**What to do**
Set down the records that follow in full and without changes.

**Available data**

——

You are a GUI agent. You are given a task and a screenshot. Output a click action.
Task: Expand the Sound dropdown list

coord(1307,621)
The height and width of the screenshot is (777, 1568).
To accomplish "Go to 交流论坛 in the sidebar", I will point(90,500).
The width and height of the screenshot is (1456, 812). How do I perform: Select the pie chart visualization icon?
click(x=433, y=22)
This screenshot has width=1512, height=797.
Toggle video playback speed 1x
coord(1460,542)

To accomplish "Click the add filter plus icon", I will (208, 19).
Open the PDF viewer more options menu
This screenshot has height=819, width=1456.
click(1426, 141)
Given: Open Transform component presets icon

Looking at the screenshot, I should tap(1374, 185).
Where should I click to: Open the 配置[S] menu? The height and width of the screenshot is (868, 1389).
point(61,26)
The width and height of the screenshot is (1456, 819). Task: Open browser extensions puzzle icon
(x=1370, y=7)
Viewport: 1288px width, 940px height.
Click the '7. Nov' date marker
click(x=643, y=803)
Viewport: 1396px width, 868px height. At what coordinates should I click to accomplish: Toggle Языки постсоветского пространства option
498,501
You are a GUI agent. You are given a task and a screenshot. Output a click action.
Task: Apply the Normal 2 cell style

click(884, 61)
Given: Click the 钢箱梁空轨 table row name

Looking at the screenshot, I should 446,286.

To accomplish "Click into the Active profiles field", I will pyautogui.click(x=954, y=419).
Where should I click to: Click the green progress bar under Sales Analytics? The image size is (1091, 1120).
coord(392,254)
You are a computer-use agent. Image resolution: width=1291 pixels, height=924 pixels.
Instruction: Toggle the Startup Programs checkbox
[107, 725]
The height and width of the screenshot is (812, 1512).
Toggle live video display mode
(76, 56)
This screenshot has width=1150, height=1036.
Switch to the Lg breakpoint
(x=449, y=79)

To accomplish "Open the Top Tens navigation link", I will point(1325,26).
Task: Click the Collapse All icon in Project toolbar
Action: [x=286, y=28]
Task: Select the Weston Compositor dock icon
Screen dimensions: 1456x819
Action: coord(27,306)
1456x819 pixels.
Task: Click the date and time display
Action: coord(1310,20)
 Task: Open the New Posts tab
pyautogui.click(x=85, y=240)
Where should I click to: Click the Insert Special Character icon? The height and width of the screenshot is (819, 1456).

——

**Answer for this exercise**
You are a GUI agent. You are given a task and a screenshot. Output a click action.
Task: Expand the Sound dropdown list

coord(1307,621)
The height and width of the screenshot is (777, 1568).
To accomplish "Go to 交流论坛 in the sidebar", I will point(90,500).
The width and height of the screenshot is (1456, 812). How do I perform: Select the pie chart visualization icon?
click(x=433, y=22)
This screenshot has width=1512, height=797.
Toggle video playback speed 1x
coord(1460,542)

To accomplish "Click the add filter plus icon", I will (208, 19).
Open the PDF viewer more options menu
This screenshot has height=819, width=1456.
click(1426, 141)
Given: Open Transform component presets icon

Looking at the screenshot, I should tap(1374, 185).
Where should I click to: Open the 配置[S] menu? The height and width of the screenshot is (868, 1389).
point(61,26)
The width and height of the screenshot is (1456, 819). Task: Open browser extensions puzzle icon
(x=1370, y=7)
Viewport: 1288px width, 940px height.
Click the '7. Nov' date marker
click(x=643, y=803)
Viewport: 1396px width, 868px height. At what coordinates should I click to accomplish: Toggle Языки постсоветского пространства option
498,501
You are a GUI agent. You are given a task and a screenshot. Output a click action.
Task: Apply the Normal 2 cell style

click(884, 61)
Given: Click the 钢箱梁空轨 table row name

Looking at the screenshot, I should 446,286.

To accomplish "Click into the Active profiles field", I will pyautogui.click(x=954, y=419).
Where should I click to: Click the green progress bar under Sales Analytics? The image size is (1091, 1120).
coord(392,254)
You are a computer-use agent. Image resolution: width=1291 pixels, height=924 pixels.
Instruction: Toggle the Startup Programs checkbox
[107, 725]
The height and width of the screenshot is (812, 1512).
Toggle live video display mode
(76, 56)
This screenshot has width=1150, height=1036.
Switch to the Lg breakpoint
(x=449, y=79)

To accomplish "Open the Top Tens navigation link", I will point(1325,26).
Task: Click the Collapse All icon in Project toolbar
Action: [x=286, y=28]
Task: Select the Weston Compositor dock icon
Screen dimensions: 1456x819
Action: coord(27,306)
1456x819 pixels.
Task: Click the date and time display
Action: coord(1310,20)
 Task: Open the New Posts tab
pyautogui.click(x=85, y=240)
Where should I click to: Click the Insert Special Character icon? The height and width of the screenshot is (819, 1456).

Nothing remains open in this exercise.